* _Data to process_

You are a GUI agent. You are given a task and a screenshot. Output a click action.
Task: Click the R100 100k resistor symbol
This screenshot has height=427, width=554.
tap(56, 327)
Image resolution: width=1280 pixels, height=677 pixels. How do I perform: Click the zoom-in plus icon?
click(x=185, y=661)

* _Aim of the task_
Begin with the line containing "Image resolution: width=1280" and retype it and each line after it through the end of the records, keeping them exact and including nothing more.

* _Task solution_
Image resolution: width=1280 pixels, height=677 pixels. How do I perform: Click the zoom-in plus icon?
click(x=185, y=661)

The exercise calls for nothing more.